Prematür adı verilen erken ve zayıf doğan bebeklerin büyümeleri belirli kurallara göre olmalıdır. Zayıflığın giderilmesi için bebeğin fazla beslenmesi ileride çok sayıda sağlık sorununa yol açabilir. Şişmanlık zararlı etkilerini yavaş yavaş göstermeye başlar. Bu tür bebeklerde yaşlandıkça kalp-damar hastalıklarının görülme olasılığı  artabilir. Şişmanlığın sürmesi halinde  insülin direnci gelişir,  kan şekeri yükselir  ve tip 2 diabet ortaya çıkar. Ciltte kahverengi renkli alanlar oluşur.  Bu durum insülin salgılanması ile ilişkilidir. Serbest seks hormonlarının artması sonucu, ergenlik, beklenenden daha erken bir yaşta gerçekleşir. Kız çocuklarında adet kanamalarında düzensizlik dikkati çeker. Obez kişilerde kan yağları, kolestrol yükselir.  Hipertansiyon ve solunum sistemi hastalıkları sık görülmeye başlar. Ağır bedeni taşımakta zorlanan iskelet-kas sistemi etkilenir ve ortopedik bozukluklar gelişir. Aşırı kilolu kişilerde karaciğerde yağ birikir. Yağlı karaciğer hastalığı bazen siroz ve karaciğer yetmezliği ile sonlanır. Şişman çocuklarda cinsel ve psikolojik sorunlar oldukça sık görülür. Obezite ve kanser arasında ilişki mevcuttur.

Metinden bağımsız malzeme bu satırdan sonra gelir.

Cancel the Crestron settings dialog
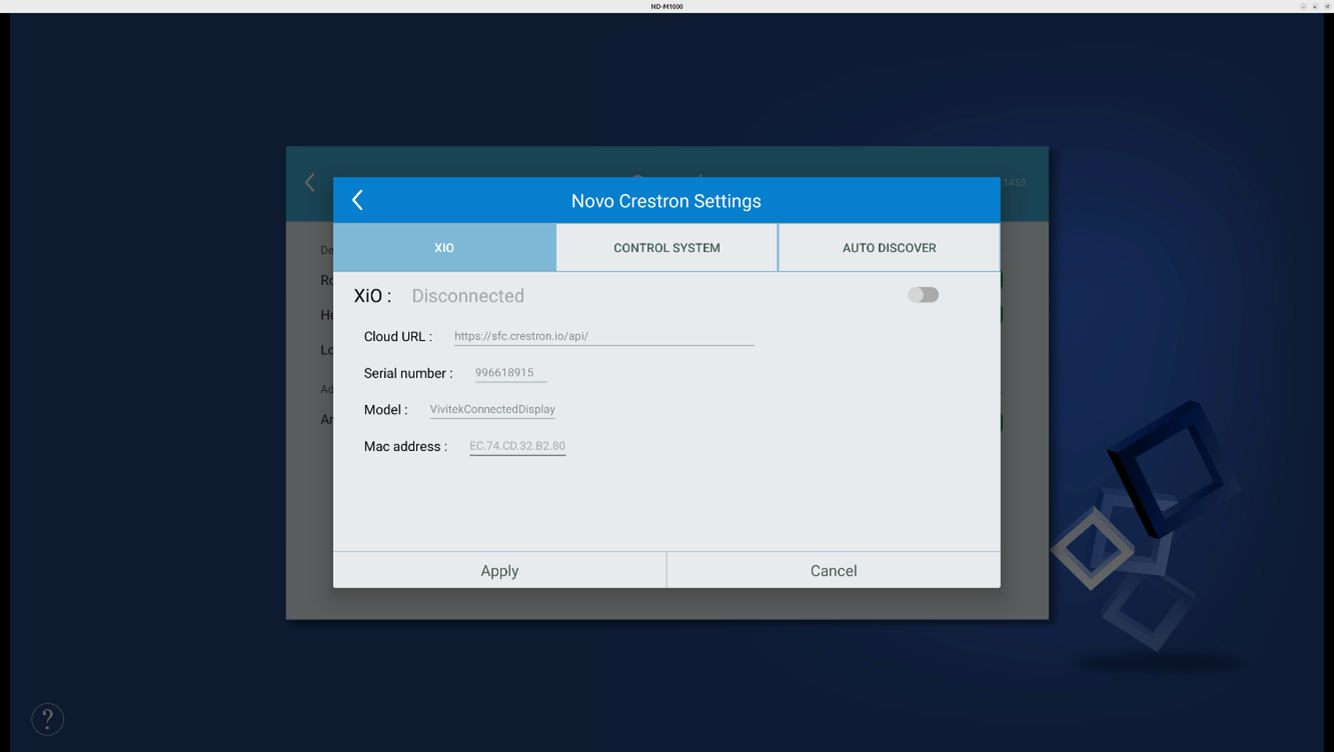 click(833, 570)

Şişmanlığın çocukluk çağında önlenmesi gerekir. Bu sayede yetişkinlik döneminde ortaya çıkacak sorunlar, kalp ve damar hastalıkları engellenmiş olacaktır. Obezitenin tedavisi tüm ailenin katılımı ve bilinçlendirilmesi ile başarılabilir. Beslenme şeklinin düzenlenmesi ana koşuldur. Kişinin gereksinim duyduğu besinlerin hesaplanması ve planlı olarak tüketilmesi diyet tedavisinin temelini oluşturur. Obez çocuğun hareket ederek enerji harcaması sağlanır. Ekzersiz tedavisi diyetin başarısı için gereklidir. Yaşam şekli değiştirilmeden bu amaca ulaşılamaz. Televizyon, bilgisayar bağımlılığı ve hareketsiz yaşama, hazır besin tüketimi ile birlikte giden yanlış eğitim ve beslenme alışkanlıklarına son verilmesi zorunluluktur.  Şişman kişilere verilen psikolojik destek,  tedavinin başarısını ve devamlılığını artırır. Erken doğan ve çok hızlı kilo alan bebeklerde yaşamın ileriki dönemlerinde çeşitli sağlık sorunlarının ortaya çıkabileceği hatırlanmalı ve aşırı beslenmeden kaçınılmalıdır.